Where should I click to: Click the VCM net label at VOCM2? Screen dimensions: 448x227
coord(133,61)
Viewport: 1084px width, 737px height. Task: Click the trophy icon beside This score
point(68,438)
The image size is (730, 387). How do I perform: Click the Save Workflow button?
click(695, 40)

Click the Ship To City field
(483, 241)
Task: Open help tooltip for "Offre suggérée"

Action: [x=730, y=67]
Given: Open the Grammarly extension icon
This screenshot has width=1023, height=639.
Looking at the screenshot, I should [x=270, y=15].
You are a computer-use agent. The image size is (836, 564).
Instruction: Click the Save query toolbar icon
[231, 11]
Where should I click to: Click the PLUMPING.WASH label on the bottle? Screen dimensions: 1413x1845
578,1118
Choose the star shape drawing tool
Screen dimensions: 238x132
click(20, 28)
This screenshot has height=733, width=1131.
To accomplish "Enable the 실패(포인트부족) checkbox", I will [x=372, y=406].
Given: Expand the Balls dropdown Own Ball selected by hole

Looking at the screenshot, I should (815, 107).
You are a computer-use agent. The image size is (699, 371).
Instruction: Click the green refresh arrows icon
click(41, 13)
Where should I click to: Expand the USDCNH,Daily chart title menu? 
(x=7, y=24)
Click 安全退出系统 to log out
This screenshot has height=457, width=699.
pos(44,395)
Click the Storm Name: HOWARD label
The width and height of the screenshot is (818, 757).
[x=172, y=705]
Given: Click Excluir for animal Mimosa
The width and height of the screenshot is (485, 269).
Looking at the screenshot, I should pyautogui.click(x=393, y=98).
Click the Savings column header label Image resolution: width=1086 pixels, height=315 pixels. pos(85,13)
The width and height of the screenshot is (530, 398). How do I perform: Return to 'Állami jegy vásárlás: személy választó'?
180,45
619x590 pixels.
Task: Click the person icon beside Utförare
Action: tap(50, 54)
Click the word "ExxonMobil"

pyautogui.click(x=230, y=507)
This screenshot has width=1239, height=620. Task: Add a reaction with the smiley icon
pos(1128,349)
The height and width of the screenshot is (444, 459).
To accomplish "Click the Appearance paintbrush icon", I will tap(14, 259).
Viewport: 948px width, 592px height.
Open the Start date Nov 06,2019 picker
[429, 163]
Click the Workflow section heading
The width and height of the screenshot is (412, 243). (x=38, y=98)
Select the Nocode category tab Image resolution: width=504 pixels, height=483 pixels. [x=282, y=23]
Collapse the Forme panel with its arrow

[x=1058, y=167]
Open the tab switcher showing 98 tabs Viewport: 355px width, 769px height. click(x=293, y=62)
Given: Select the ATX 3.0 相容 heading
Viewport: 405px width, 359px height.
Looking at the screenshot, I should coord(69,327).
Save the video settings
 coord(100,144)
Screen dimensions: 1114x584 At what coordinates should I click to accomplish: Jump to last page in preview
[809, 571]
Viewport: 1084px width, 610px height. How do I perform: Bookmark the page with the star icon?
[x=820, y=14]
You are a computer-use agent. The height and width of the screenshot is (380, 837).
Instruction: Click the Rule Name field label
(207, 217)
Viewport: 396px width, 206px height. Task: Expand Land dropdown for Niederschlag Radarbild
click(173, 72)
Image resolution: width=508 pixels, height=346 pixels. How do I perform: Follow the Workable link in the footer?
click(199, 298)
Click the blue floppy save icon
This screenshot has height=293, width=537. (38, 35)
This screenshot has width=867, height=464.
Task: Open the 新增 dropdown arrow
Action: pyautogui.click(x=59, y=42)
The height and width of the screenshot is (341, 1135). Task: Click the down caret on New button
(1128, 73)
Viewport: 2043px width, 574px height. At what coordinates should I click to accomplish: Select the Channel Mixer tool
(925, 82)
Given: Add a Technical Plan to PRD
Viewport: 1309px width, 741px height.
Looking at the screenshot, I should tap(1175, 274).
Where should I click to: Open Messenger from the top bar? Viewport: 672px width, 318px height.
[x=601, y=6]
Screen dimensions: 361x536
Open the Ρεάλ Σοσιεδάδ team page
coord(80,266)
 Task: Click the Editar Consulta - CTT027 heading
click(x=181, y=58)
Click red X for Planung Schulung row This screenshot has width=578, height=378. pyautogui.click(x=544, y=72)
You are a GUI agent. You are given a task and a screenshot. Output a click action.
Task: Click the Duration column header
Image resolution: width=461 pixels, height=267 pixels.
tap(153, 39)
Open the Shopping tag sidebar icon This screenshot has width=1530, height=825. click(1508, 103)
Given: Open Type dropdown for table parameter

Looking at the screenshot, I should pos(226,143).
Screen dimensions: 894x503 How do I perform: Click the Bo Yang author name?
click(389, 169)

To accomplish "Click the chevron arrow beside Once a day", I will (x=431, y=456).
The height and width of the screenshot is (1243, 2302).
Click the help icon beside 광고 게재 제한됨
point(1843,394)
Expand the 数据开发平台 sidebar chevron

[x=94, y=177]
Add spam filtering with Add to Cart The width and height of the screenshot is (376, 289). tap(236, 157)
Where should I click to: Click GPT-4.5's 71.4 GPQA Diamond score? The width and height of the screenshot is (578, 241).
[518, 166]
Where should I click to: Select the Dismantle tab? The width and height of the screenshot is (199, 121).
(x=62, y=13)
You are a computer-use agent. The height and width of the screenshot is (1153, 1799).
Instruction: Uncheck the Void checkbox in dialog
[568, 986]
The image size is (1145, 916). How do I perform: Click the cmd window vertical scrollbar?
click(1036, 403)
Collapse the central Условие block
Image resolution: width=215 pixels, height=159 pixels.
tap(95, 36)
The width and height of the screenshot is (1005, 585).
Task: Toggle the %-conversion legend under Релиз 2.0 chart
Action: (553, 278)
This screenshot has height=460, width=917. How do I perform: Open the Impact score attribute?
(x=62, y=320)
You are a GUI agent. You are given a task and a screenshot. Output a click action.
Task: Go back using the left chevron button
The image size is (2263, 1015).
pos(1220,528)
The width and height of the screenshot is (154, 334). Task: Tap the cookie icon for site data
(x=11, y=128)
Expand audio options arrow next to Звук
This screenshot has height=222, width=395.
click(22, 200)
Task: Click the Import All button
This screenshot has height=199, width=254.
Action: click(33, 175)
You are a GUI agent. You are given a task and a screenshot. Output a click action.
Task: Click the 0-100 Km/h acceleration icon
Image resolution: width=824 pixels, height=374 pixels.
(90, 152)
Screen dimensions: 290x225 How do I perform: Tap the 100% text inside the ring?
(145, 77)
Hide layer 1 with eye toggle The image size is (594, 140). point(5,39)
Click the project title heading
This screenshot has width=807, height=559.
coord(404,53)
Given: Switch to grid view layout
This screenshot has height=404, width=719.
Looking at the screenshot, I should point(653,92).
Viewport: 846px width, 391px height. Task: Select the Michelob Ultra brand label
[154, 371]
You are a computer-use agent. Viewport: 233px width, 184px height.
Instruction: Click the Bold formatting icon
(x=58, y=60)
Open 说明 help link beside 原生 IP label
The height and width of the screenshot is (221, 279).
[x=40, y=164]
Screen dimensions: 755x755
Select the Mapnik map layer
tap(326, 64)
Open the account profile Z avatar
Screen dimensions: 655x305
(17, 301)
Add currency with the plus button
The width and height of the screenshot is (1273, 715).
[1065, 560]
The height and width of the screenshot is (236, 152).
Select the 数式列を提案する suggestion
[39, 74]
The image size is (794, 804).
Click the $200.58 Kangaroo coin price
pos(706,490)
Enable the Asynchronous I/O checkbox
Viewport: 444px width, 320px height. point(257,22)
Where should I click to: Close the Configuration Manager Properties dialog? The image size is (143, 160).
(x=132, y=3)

TO DO
Copy out all of the rows above, substituting "Where do I click" for each occurrence of "Where should I click". Leave every other part of the rows unchanged.

OUTPUT BELOW
Where do I click to: Click the VCM net label at VOCM2? Screen dimensions: 448x227
coord(133,61)
Viewport: 1084px width, 737px height. Task: Click the trophy icon beside This score
point(68,438)
The image size is (730, 387). How do I perform: Click the Save Workflow button?
click(695, 40)

Click the Ship To City field
(483, 241)
Task: Open help tooltip for "Offre suggérée"

Action: [x=730, y=67]
Given: Open the Grammarly extension icon
This screenshot has width=1023, height=639.
Looking at the screenshot, I should [x=270, y=15].
You are a computer-use agent. The image size is (836, 564).
Instruction: Click the Save query toolbar icon
[231, 11]
Where do I click to: Click the PLUMPING.WASH label on the bottle? Screen dimensions: 1413x1845
578,1118
Choose the star shape drawing tool
Screen dimensions: 238x132
click(20, 28)
This screenshot has height=733, width=1131.
To accomplish "Enable the 실패(포인트부족) checkbox", I will [x=372, y=406].
Given: Expand the Balls dropdown Own Ball selected by hole

Looking at the screenshot, I should (815, 107).
You are a computer-use agent. The image size is (699, 371).
Instruction: Click the green refresh arrows icon
click(41, 13)
Where do I click to: Expand the USDCNH,Daily chart title menu? 
(x=7, y=24)
Click 安全退出系统 to log out
This screenshot has height=457, width=699.
pos(44,395)
Click the Storm Name: HOWARD label
The width and height of the screenshot is (818, 757).
[x=172, y=705]
Given: Click Excluir for animal Mimosa
The width and height of the screenshot is (485, 269).
Looking at the screenshot, I should pyautogui.click(x=393, y=98).
Click the Savings column header label Image resolution: width=1086 pixels, height=315 pixels. pos(85,13)
The width and height of the screenshot is (530, 398). How do I perform: Return to 'Állami jegy vásárlás: személy választó'?
180,45
619x590 pixels.
Task: Click the person icon beside Utförare
Action: tap(50, 54)
Click the word "ExxonMobil"

pyautogui.click(x=230, y=507)
This screenshot has width=1239, height=620. Task: Add a reaction with the smiley icon
pos(1128,349)
The height and width of the screenshot is (444, 459).
To accomplish "Click the Appearance paintbrush icon", I will tap(14, 259).
Viewport: 948px width, 592px height.
Open the Start date Nov 06,2019 picker
[429, 163]
Click the Workflow section heading
The width and height of the screenshot is (412, 243). (x=38, y=98)
Select the Nocode category tab Image resolution: width=504 pixels, height=483 pixels. [x=282, y=23]
Collapse the Forme panel with its arrow

[x=1058, y=167]
Open the tab switcher showing 98 tabs Viewport: 355px width, 769px height. click(x=293, y=62)
Given: Select the ATX 3.0 相容 heading
Viewport: 405px width, 359px height.
Looking at the screenshot, I should coord(69,327).
Save the video settings
 coord(100,144)
Screen dimensions: 1114x584 At what coordinates should I click to accomplish: Jump to last page in preview
[809, 571]
Viewport: 1084px width, 610px height. How do I perform: Bookmark the page with the star icon?
[x=820, y=14]
You are a computer-use agent. The height and width of the screenshot is (380, 837).
Instruction: Click the Rule Name field label
(207, 217)
Viewport: 396px width, 206px height. Task: Expand Land dropdown for Niederschlag Radarbild
click(173, 72)
Image resolution: width=508 pixels, height=346 pixels. How do I perform: Follow the Workable link in the footer?
click(199, 298)
Click the blue floppy save icon
This screenshot has height=293, width=537. (38, 35)
This screenshot has width=867, height=464.
Task: Open the 新增 dropdown arrow
Action: pyautogui.click(x=59, y=42)
The height and width of the screenshot is (341, 1135). Task: Click the down caret on New button
(1128, 73)
Viewport: 2043px width, 574px height. At what coordinates should I click to accomplish: Select the Channel Mixer tool
(925, 82)
Given: Add a Technical Plan to PRD
Viewport: 1309px width, 741px height.
Looking at the screenshot, I should tap(1175, 274).
Where do I click to: Open Messenger from the top bar? Viewport: 672px width, 318px height.
[x=601, y=6]
Screen dimensions: 361x536
Open the Ρεάλ Σοσιεδάδ team page
coord(80,266)
 Task: Click the Editar Consulta - CTT027 heading
click(x=181, y=58)
Click red X for Planung Schulung row This screenshot has width=578, height=378. pyautogui.click(x=544, y=72)
You are a GUI agent. You are given a task and a screenshot. Output a click action.
Task: Click the Duration column header
Image resolution: width=461 pixels, height=267 pixels.
tap(153, 39)
Open the Shopping tag sidebar icon This screenshot has width=1530, height=825. click(1508, 103)
Given: Open Type dropdown for table parameter

Looking at the screenshot, I should pos(226,143).
Screen dimensions: 894x503 How do I perform: Click the Bo Yang author name?
click(389, 169)

To accomplish "Click the chevron arrow beside Once a day", I will (x=431, y=456).
The height and width of the screenshot is (1243, 2302).
Click the help icon beside 광고 게재 제한됨
point(1843,394)
Expand the 数据开发平台 sidebar chevron

[x=94, y=177]
Add spam filtering with Add to Cart The width and height of the screenshot is (376, 289). tap(236, 157)
Where do I click to: Click GPT-4.5's 71.4 GPQA Diamond score? The width and height of the screenshot is (578, 241).
[518, 166]
Where do I click to: Select the Dismantle tab? The width and height of the screenshot is (199, 121).
(x=62, y=13)
You are a computer-use agent. The height and width of the screenshot is (1153, 1799).
Instruction: Uncheck the Void checkbox in dialog
[568, 986]
The image size is (1145, 916). How do I perform: Click the cmd window vertical scrollbar?
click(1036, 403)
Collapse the central Условие block
Image resolution: width=215 pixels, height=159 pixels.
tap(95, 36)
The width and height of the screenshot is (1005, 585).
Task: Toggle the %-conversion legend under Релиз 2.0 chart
Action: (553, 278)
This screenshot has height=460, width=917. How do I perform: Open the Impact score attribute?
(x=62, y=320)
You are a GUI agent. You are given a task and a screenshot. Output a click action.
Task: Go back using the left chevron button
The image size is (2263, 1015).
pos(1220,528)
The width and height of the screenshot is (154, 334). Task: Tap the cookie icon for site data
(x=11, y=128)
Expand audio options arrow next to Звук
This screenshot has height=222, width=395.
click(22, 200)
Task: Click the Import All button
This screenshot has height=199, width=254.
Action: click(33, 175)
You are a GUI agent. You are given a task and a screenshot. Output a click action.
Task: Click the 0-100 Km/h acceleration icon
Image resolution: width=824 pixels, height=374 pixels.
(90, 152)
Screen dimensions: 290x225 How do I perform: Tap the 100% text inside the ring?
(145, 77)
Hide layer 1 with eye toggle The image size is (594, 140). point(5,39)
Click the project title heading
This screenshot has width=807, height=559.
coord(404,53)
Given: Switch to grid view layout
This screenshot has height=404, width=719.
Looking at the screenshot, I should point(653,92).
Viewport: 846px width, 391px height. Task: Select the Michelob Ultra brand label
[154, 371]
You are a computer-use agent. Viewport: 233px width, 184px height.
Instruction: Click the Bold formatting icon
(x=58, y=60)
Open 说明 help link beside 原生 IP label
The height and width of the screenshot is (221, 279).
[x=40, y=164]
Screen dimensions: 755x755
Select the Mapnik map layer
tap(326, 64)
Open the account profile Z avatar
Screen dimensions: 655x305
(17, 301)
Add currency with the plus button
The width and height of the screenshot is (1273, 715).
[1065, 560]
The height and width of the screenshot is (236, 152).
Select the 数式列を提案する suggestion
[39, 74]
The image size is (794, 804).
Click the $200.58 Kangaroo coin price
pos(706,490)
Enable the Asynchronous I/O checkbox
Viewport: 444px width, 320px height. point(257,22)
Where do I click to: Close the Configuration Manager Properties dialog? The image size is (143, 160).
(x=132, y=3)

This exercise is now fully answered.